## Instructions for the task
The line containing "Image resolution: width=1125" and each line after it, through the final line of the data, are to be retyped exactly, with pictures left out.

## Records supplied
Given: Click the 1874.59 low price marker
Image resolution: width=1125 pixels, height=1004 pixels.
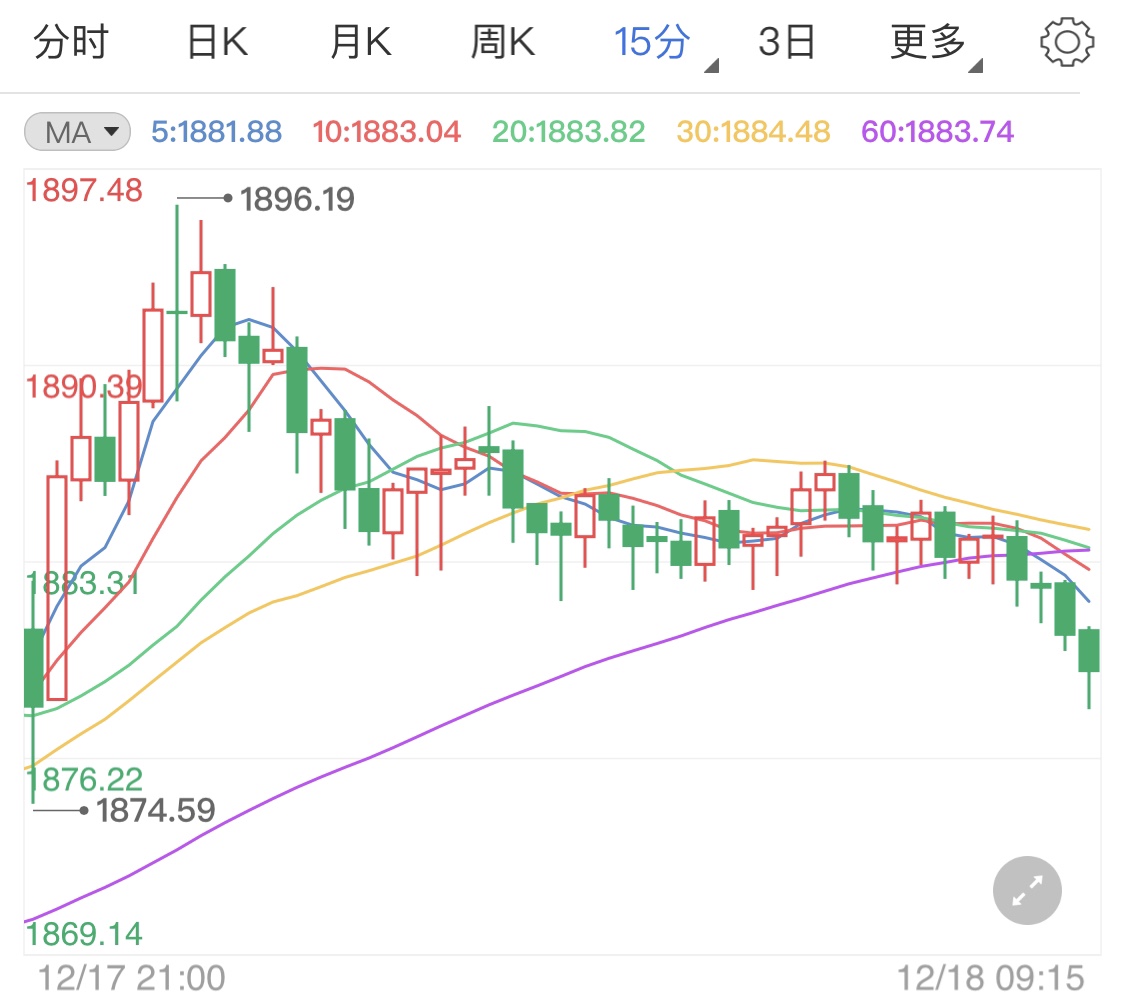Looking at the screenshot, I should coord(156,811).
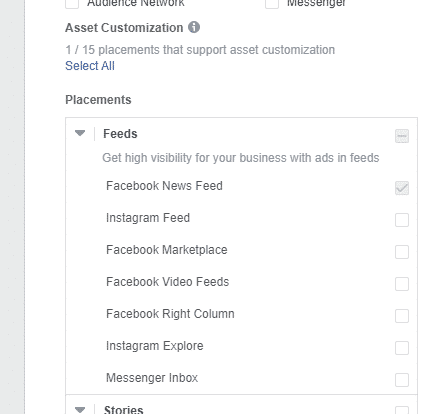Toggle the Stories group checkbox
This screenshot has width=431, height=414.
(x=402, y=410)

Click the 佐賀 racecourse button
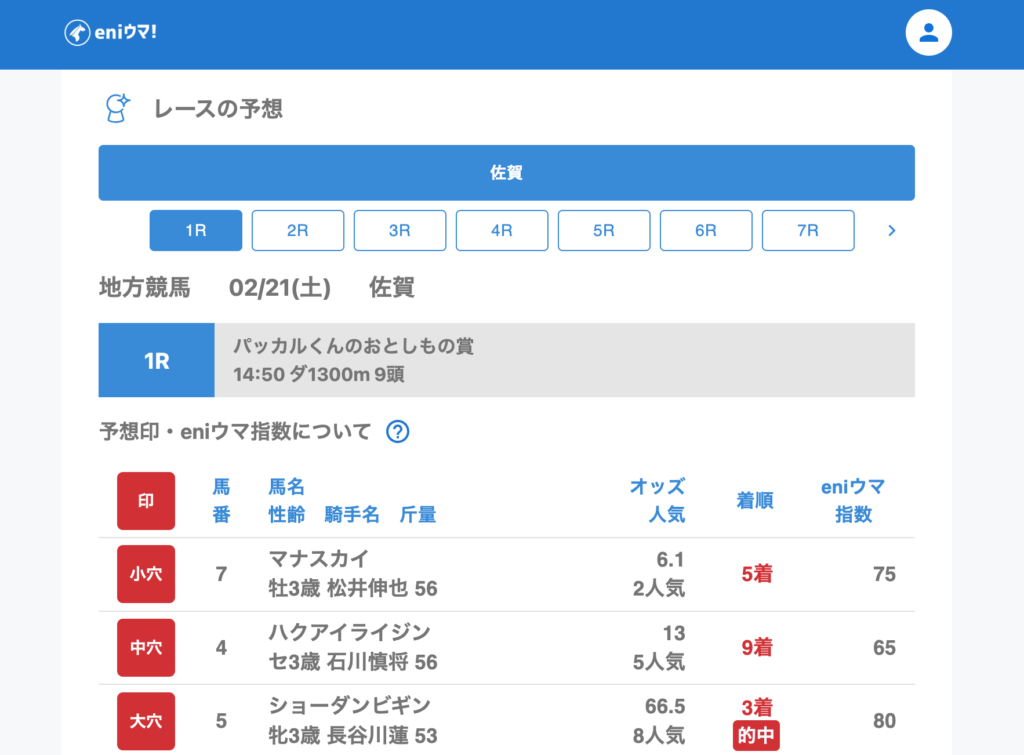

## Answer box
Image resolution: width=1125 pixels, height=1004 pixels.
Looking at the screenshot, I should coord(156,811).
Toggle the Stories group checkbox
This screenshot has width=431, height=414.
(x=402, y=410)

Click the 佐賀 racecourse button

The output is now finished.